Africa, America, Countries, Europe, Music

Rainy Days and Songdays my Oscars favourite songs

In no particular order, and for the day that’s in it, it’s Rainy Days and Songdays – my Oscars favourite songs.

It was something daring, I guess, to award a Best Original Song at the Academy Awards in 1934.

But it was probably a dancing shoe-in for Hollywood superstars Fred Astaire and Ginger Rogers’ The Continental.

Dance away

If Fred and Ginger were around today then they’d glide easily down the fabled stairs of the Dolby Theater.

But they are there out front in the Walk of Fame.

All of which we can channel, and which every waiter dreams of aspiring too, in Los Angeles and his environs.

The Continental is one of my Oscar favourite songs and set the standard for every Best Original Song to come.

And in truth for every Over the Rainbow and White Christmas there is a Chim-Chim-Cheree and an I Just Called To Say I Love You too.

Gong with a song

The standard is off the chart which is why the usual Fab Five becomes a Top Ten this week for My Oscars favourites.

10 When You Wish Upon A Star, Pinnochio (1940): 

Pure Disney, and what’s wrong with that.

But this is the craftmanship of Florentine Carlo Collodi so let’s give the Tuscans a shout-out as ‘anything your heart desires will come to you.’

Take it away Cliff Richards as Jimmy Cricket.

9 Zip-a-Dee-Doo-Dah, Song of the South (1947): 

One of Disney’s more forgettable films and ‘containing outdated language’ though I just dwell on the Deep South music.

James Baskett’s deep anthem is about as happy a song as you’ll ever hear.
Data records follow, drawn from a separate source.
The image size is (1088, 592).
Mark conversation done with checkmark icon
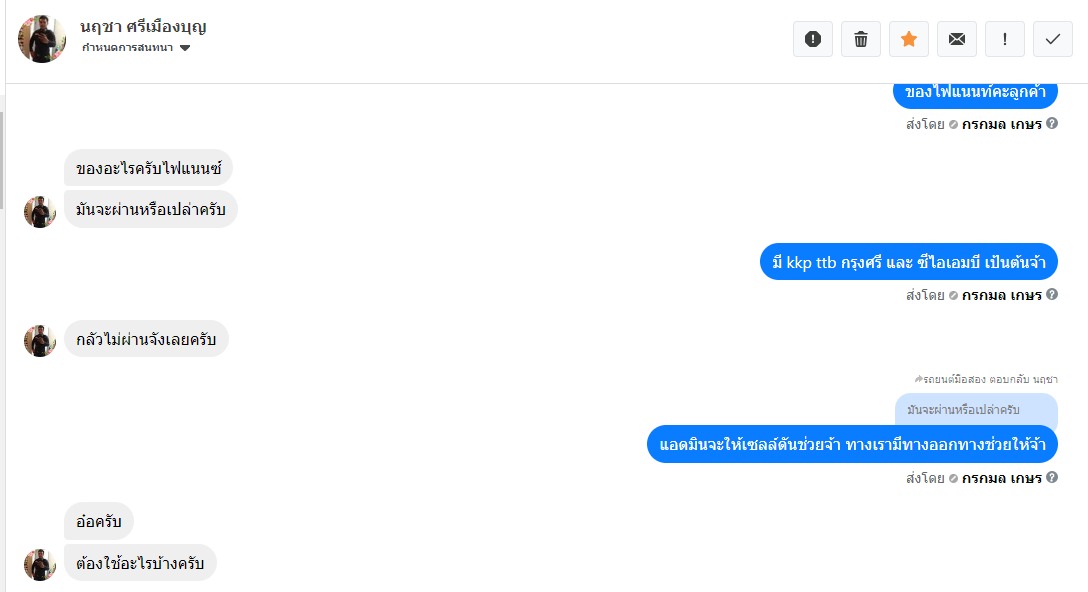tap(1053, 39)
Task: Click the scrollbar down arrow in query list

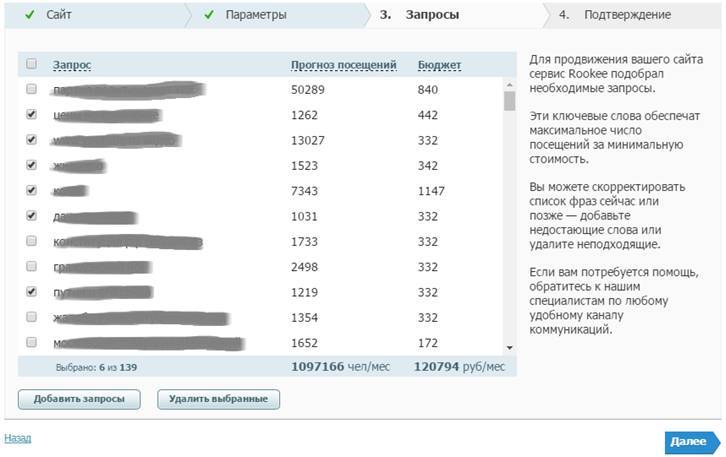Action: 509,346
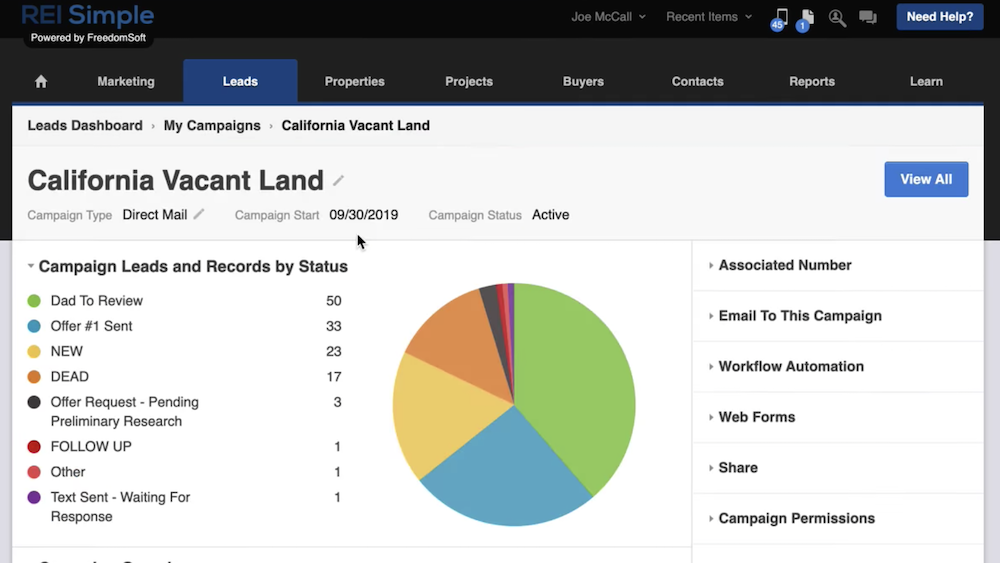Click the green Dad To Review swatch
1000x563 pixels.
pos(34,301)
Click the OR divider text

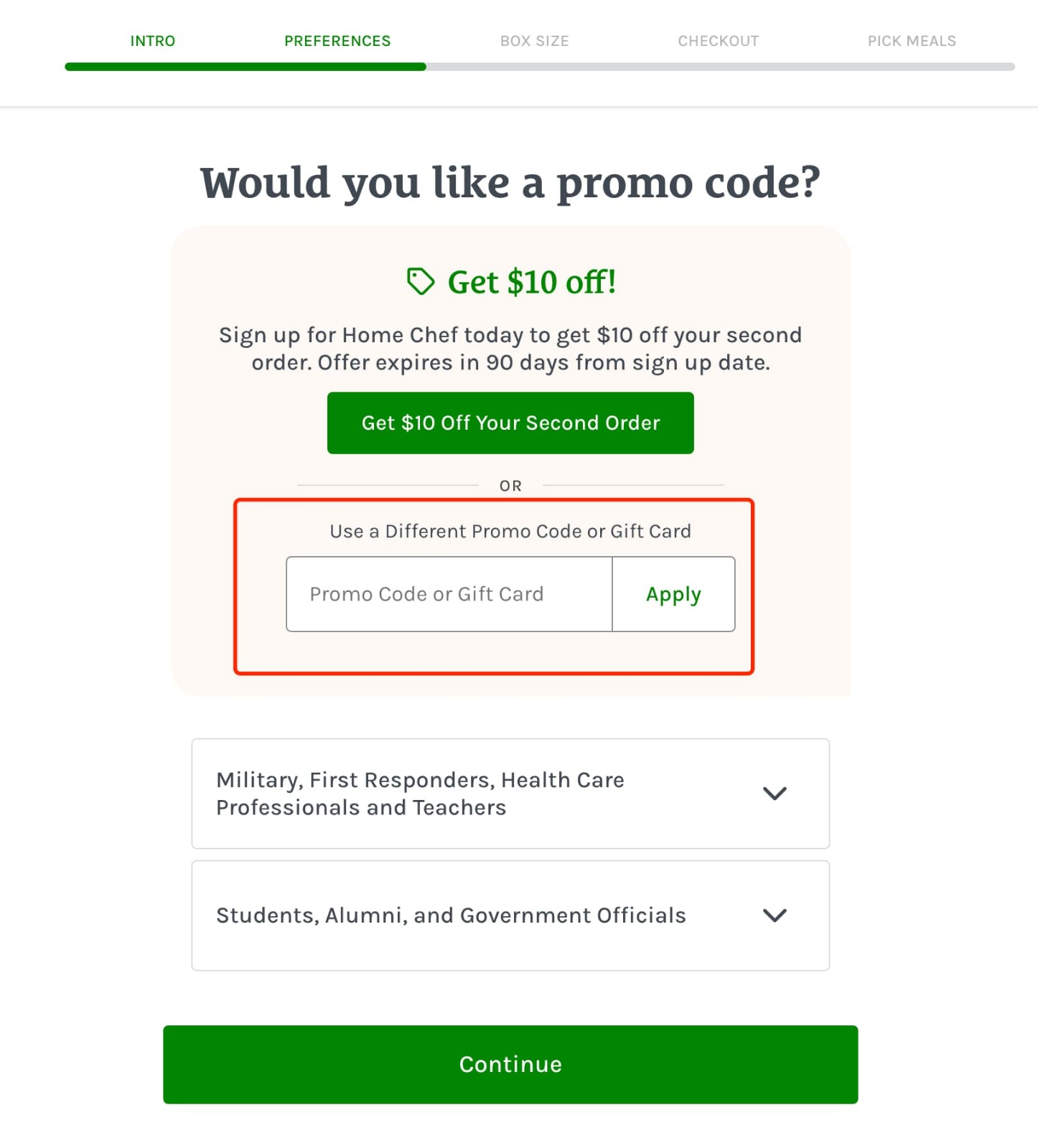[510, 485]

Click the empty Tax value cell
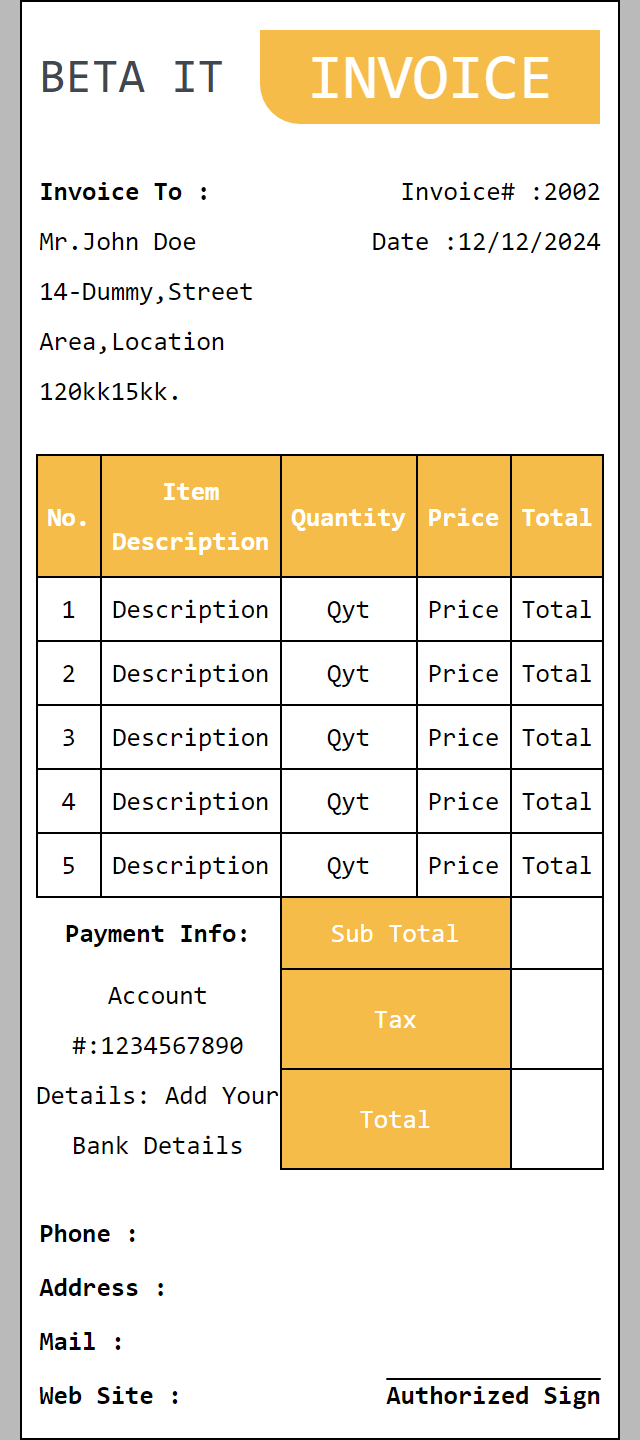pyautogui.click(x=557, y=1020)
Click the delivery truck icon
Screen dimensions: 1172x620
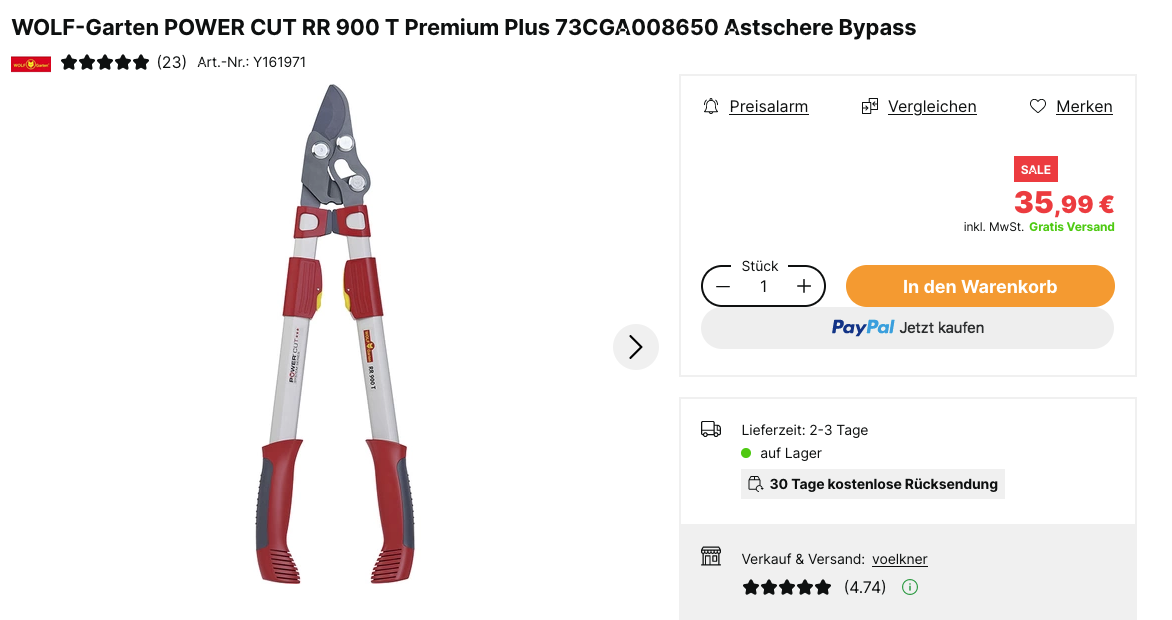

And in a cutesie overload Mr Bluebird’s on James’s shoulder too. Everything truly is satisfactual!

8 Three Coins In The Fountain (1954): 

No me neither, nor the singers Clifton Webb, Dorothy McGuire and Jean Peters who each sang the titular song.

But anyone who has ever been to the Trevi Fountain in Rome will either hear someone singing it there while throwning coins over their head into the water.

Or they will be encouraged to do so.

Singing Cowboys

7 Raindrops Keep Fallin’ On My Head, Butch Cassidy and the Sundance Kid (1969):

And if you love the Wild West  then you’ll love the scene where Paul Newman (Butch) and Katharine Ross (Etta) mess about on the bicycle in Utah.

And Burt Bacharach’s velvety lyrics and BJ Thomas’s smooth delivery set it all off.

6 The Time Of My Life, Dirty Dancing (1987): 

The beauty of a good song is trying to recreate it in your bedroom which is what hairbrushes were made for, although Patrick Swayze’s quiff just came naturally.

But if you truly want to channel your inner Johnny and Baby then you’ll want to get out to Lake Lure Inn & Spa in North Carolina.

And have Bill Medley and Jennifer Warnes on the boom box.

5 The Streets of Philadelphia (1993): 

You’re probably exhausted after that (I know I am) so let’s slow it down with the Boss’s evocative and powerful Streets of Phladelphia.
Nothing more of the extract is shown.